Files And Attachments

Preferred flow:

  1. Upload a small file with gobii_upload_agent_file, or create/upload the file in the Gobii agent filespace through the product.
  2. Send a message with gobii_send_agent_message.
  3. Pass filespace paths in attachment_file_paths, for example ["/uploads/brief.pdf"].
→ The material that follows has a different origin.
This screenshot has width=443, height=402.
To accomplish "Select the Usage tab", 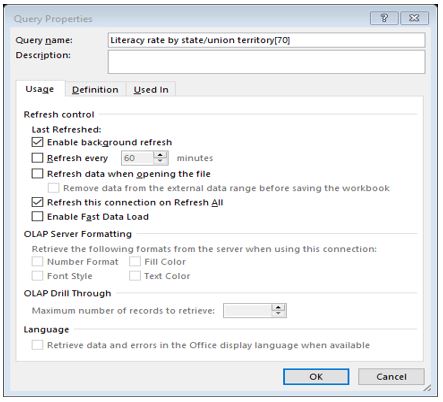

This keeps message calls small and uses Gobii's existing filespace and attachment models. Arbitrary URL fetching is intentionally not exposed through the MCP server v1. Very large files should be added to the agent filespace outside MCP, then referenced by path.

Hermes Example

For Hermes, configure Gobii as a Streamable HTTP MCP server in the profile's config.yaml. Store the API key in the profile environment and reference it by variable name; do not paste keys into shared config or docs.

mcp_servers:
  gobii-local:
    url: "http://localhost:8000/api/v1/mcp/"
    headers:
      Authorization: "Bearer ${GOBII_API_KEY}"
    timeout: 60
    connect_timeout: 10
    tools:
      include:
        - gobii_list_agents
        - gobii_get_agent
        - gobii_create_agent
        - gobii_update_agent
        - gobii_archive_agent
        - gobii_get_agent_config_options
        - gobii_list_agent_links
        - gobii_link_agents
        - gobii_unlink_agents
        - gobii_send_agent_message
        - gobii_get_agent_timeline
        - gobii_get_agent_debug_trace
        - gobii_wait_for_agent_event
        - gobii_list_agent_files
        - gobii_upload_agent_file

For production, use https://gobii.ai/api/v1/mcp/. For preview deployments, create or request a fresh API key for the current preview database snapshot before testing; keys from older preview deployments may not exist in the new ephemeral database.

Smoke Test Flow

Use this flow for local dev, preview, or production smoke testing. Archive temporary agents at the end when safe.

  1. gobii_list_agents
  2. gobii_get_agent_config_options
  3. gobii_create_agent twice without schedule
  4. gobii_update_agent on one agent with a supported preferred_llm_tier and daily_credit_limit
  5. gobii_link_agents
  6. gobii_send_agent_message
  7. gobii_get_agent_timeline and capture latest_cursor
  8. gobii_get_agent_debug_trace; verify returned sections are bounded and sanitized
  9. gobii_wait_for_agent_event with a cursor and a short timeout; verify both match and timeout behavior as appropriate
  10. gobii_upload_agent_file
  11. gobii_list_agent_files
  12. gobii_unlink_agents
  13. gobii_archive_agent for temporary agents

Limitations

  • The endpoint is stateless and does not issue Mcp-Session-Id values.
  • Standalone GET SSE streams are not exposed in v1.
  • V1 does not implement MCP task augmentation, progress streams, or a fake Gobii task/run abstraction.
  • V2 may add resumable SSE/session support if it can map cleanly onto Gobii's durable timeline/event model.
  • Tool results include both MCP text content and structuredContent.
  • All tool calls run with the permissions of the provided Gobii API key.
  • Origin headers are validated for browser-originated requests to reduce DNS rebinding risk.
  • Debug traces are sanitized support artifacts, not full audit exports. Use staff audit tooling for raw prompt archive inspection where policy allows it.